Introduction: Very Very Easy Mini Butter Bread Rolls & Garlic Cheese Rolls

This is a weird but amazing recipe. It seems like totally the wrong way to make yeasted bread: not using bread flour, not using a mixer or breadmaker, not kneading the dough, not proofing the dough, not preheating the oven... But the results are some fantastic mini bread rolls!! If you like bread, you must give this super easy recipe a try!

The simple butter version and the garlic cheese version use the same dough, just a variation on the topping. This recipe makes a small batch of 12 mini rolls (or 8 if you prefer slightly bigger buns), but you can easily double it.


All details and step-by-step guide are in the video above. Please check it out. Or see the written instructions below....

If you have enjoyed this recipe video, please 'follow' me, there will be more easy baking recipes to come. And check out my other Instructables too. All my recipes are designed to be easy and minimize the amount of washing and cleaning. Feel free to leave any questions or comments. I'd appreciate any feedback.

Jo-Annie :o)

Step 1: Simple Basic Ingredients

Ingredients for the dough:

  • 210 g (1 & 2/3 cup) PLAIN (ALL-PURPOSE) FLOUR
  • 1 teaspoon INSTANT YEAST ('EASY BAKE' OR 'YEAST FOR MACHINES' ETC.)
  • 1/2 teaspoon SALT
  • 1/2 teaspoon SUGAR
  • 140 ml / g (little over 1/2 cup) LUKEWARM WATER

For the toppings:

  • Butter
  • Garlic puree
  • Dried parsley
  • Cheddar cheese

You also need: a mixing bowl, a spoon or two, some vegetable oil, a metal baking tray, non stick parchment paper, an oven-safe ramekin or bowl, some water.

TO MAKE THE DOUGH:

    1. Mix together the flour, instant yeast, salt, sugar in a bowl.
    2. Add the lukewarm water. I like to add most of the water first, stir a little, then add the remaining. Form a sticky dough. I use a spoon to mix not my hands.
    3. Divide into 12 dough balls (or 8 if you prefer) by using a digital scale. Each portion should weigh about 30 grams. If you don't have a digital scale, just eyeball them. Spoon onto the tray that has been lined with non stick parchment (important - must be non-stick silicone coated. Alternatively, use foil generously greased with vegetable oil).
    4. Using the spoon, coated with little bit of vegetable oil to prevent sticking, shape each portion into more 'ball-like' shapes. Cut a cross on top with the spoon if you like. This will flatten the dough ball a bit and create more ridges and crunch in the end result.

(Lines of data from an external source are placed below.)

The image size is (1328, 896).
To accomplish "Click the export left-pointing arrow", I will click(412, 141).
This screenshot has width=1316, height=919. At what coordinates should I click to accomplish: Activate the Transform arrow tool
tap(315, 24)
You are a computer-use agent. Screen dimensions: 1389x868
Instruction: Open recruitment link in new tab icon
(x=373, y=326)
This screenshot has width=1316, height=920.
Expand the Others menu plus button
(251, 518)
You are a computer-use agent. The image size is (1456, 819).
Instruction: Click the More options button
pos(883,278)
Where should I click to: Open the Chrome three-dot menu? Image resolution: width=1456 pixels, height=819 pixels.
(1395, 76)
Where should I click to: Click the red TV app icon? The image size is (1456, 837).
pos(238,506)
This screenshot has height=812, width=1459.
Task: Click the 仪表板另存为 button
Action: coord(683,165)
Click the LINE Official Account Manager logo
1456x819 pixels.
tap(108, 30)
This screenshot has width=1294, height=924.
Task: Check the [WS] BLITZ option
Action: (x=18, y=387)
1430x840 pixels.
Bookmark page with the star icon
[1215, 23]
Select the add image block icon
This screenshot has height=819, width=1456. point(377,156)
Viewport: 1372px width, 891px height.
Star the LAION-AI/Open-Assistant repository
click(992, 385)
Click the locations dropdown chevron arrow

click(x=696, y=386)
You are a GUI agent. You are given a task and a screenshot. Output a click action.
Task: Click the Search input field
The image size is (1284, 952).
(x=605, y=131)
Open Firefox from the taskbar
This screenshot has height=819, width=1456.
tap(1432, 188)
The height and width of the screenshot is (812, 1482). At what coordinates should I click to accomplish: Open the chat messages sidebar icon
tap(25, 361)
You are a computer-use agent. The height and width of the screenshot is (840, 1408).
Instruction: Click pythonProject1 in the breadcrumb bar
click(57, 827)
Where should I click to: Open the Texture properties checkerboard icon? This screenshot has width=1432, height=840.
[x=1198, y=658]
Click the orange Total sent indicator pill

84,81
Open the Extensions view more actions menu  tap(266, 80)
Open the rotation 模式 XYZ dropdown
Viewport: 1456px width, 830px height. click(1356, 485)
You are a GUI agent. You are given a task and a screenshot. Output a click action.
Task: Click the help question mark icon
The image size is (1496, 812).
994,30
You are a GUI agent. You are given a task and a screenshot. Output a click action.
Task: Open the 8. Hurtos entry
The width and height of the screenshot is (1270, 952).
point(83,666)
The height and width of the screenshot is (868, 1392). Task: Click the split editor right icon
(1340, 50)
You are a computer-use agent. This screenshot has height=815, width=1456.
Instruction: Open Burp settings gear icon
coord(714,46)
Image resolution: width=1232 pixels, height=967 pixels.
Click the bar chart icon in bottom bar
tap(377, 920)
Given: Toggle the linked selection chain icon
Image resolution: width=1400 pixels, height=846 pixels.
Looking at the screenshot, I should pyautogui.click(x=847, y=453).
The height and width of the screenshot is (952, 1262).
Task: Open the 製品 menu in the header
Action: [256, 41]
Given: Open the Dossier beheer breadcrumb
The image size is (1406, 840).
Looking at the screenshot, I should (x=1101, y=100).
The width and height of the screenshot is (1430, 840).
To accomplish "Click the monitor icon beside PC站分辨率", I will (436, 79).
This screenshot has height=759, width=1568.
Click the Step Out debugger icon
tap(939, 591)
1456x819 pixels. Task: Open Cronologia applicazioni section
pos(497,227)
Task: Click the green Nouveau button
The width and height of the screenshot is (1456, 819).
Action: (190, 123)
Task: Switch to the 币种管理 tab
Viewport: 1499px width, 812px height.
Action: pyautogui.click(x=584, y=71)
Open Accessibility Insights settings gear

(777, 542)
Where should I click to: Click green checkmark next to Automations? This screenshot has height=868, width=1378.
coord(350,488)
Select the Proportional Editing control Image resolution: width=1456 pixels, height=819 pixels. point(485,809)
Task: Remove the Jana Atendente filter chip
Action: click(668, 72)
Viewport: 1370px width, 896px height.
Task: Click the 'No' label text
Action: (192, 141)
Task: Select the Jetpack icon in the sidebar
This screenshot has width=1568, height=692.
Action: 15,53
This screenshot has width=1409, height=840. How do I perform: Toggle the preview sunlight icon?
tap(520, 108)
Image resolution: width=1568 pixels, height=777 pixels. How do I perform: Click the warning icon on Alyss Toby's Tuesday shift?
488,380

    FOR THE BUTTER TOP VERSION:

    • Place a little piece of butter on top of each dough ball.

    FOR THE GARLIC CHEESE VERSION:

    • Place a very little piece of butter on top of each dough ball.
    • Squeeze on garlic puree and a sprinkle of dried parsley. If you prefer to use fresh garlic and herbs, go ahead.
    • Top with a little piece of cheddar cheese. The cheese protects the garlic from burning, so it's important to put on last. Use real cheese, not processed.

    BAKING DIRECTIONS:

    Place the dough balls on the middle shelf of a *not preheated* oven. On the bottom shelf, place a small ramekin or any other oven-safe vessel containing 2cm of water.

    Turn the oven on to 220 C (430 F) or 200 C (400 F) for a fan oven.

    Baking time varies depending on your oven. I suggestion however long for your oven to come up to temperature PLUS 8-12 minutes. For mine, they take 20 minutes (my oven reaches temperature in about 9 minutes, and I bake for 11 minutes more). But if your oven takes longer to reach 220/200, maybe you won't need as much as 8-12 after that, so just look for golden-brownness...

    And they're ready! They're best eaten hot and fresh out of the oven. They'll become a bit dry the next day.

    Take a look at the video, that may help clarify some of the steps. I hope you give this easy recipe a try.